■ Excerpt to read ■

Friday, May 13, 2011

Goodbyes and new beginnings

my first strawberries of the year
This post is going to be difficult and serious, so I'll attempt to be brief.

Last evening I received an email telling me that a good friend had committed suicide.  It's quite devastating, and I assume it will be a long time before I can find a way to wrap my mind around it even in some small way.  He left behind a wife and two young children and the tragedy of it is more than I can really stand to think about.

Some day I will make a post about my friend and what an amazing guy he was.  But for now I want to focus on those of us who remain to find some sort of hope and happiness in the world.

This morning my husband and I were both too upset to sleep so we decided to get up and get out of the house for breakfast.  It was a rough night and we both looked like it.  As we headed out the door, this is what I saw.  Our first strawberries of the season, looking all fresh and yummy first thing in the morning.

I know it's just a couple of strawberries, but somehow they made me feel a little bit better, like life would go on and that there is still beauty surrounding us even when life gets very ugly.  So I'm not going to go on and on, but I do want to say that life is always worth living.  There is always hope, there is always beauty, and there is always someone who cares. 

If you or someone you know is struggling with depression and thoughts of suicide, please get help. call 1-800-273-8255

Tuesday, May 10, 2011

Becoming a work from home couple

My recent jewelry purchases from an online estate auction arrived on Monday.  I tend to act like a kid with a new toy when I receive a package like this.  My husband dutifully sits with me and watches me ooh and ahh over everything.  Yes, he's a saint, but he also knows that he will have to listen to me yap about my goodies until he comes over to look, so he just does it automatically now.  Without further ado, here are the lovelies that will soon be making an appearance in my Etsy vintage jewelry shop, Reconstitutions.

■ Source material ■
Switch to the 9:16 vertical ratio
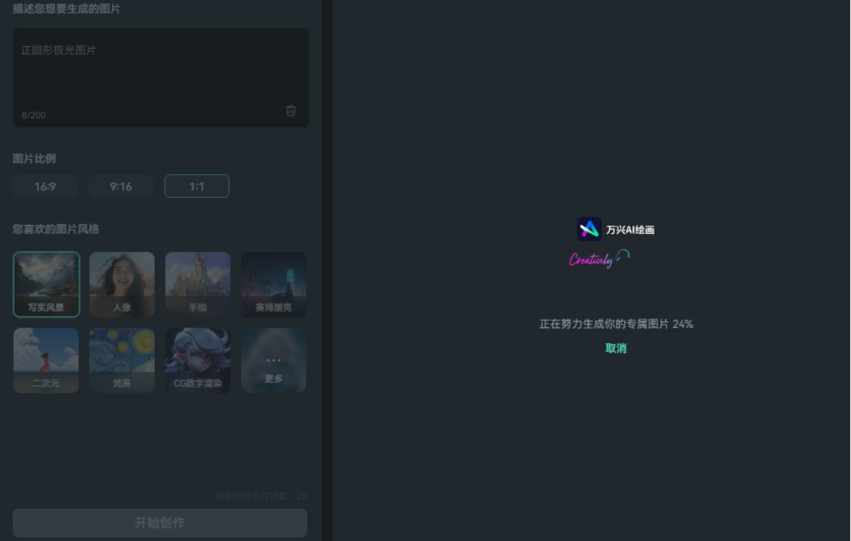Screen dimensions: 851x541 point(121,186)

■ Your tasks ■
[1] Name everything the blog excerpt says there is always.
[2] What is the name of the Etsy vintage jewelry shop mentioned in the blog excerpt?
[3] Write out the passage of the blog excerpt starting at "Friday, May 13, 2011" and ending at "to think about.".

■ Solutions per task ■
[1] Hope, beauty, and someone who cares.

[2] Reconstitutions.

[3]
Friday, May 13, 2011

Goodbyes and new beginnings

my first strawberries of the year
This post is going to be difficult and serious, so I'll attempt to be brief.

Last evening I received an email telling me that a good friend had committed suicide.  It's quite devastating, and I assume it will be a long time before I can find a way to wrap my mind around it even in some small way.  He left behind a wife and two young children and the tragedy of it is more than I can really stand to think about.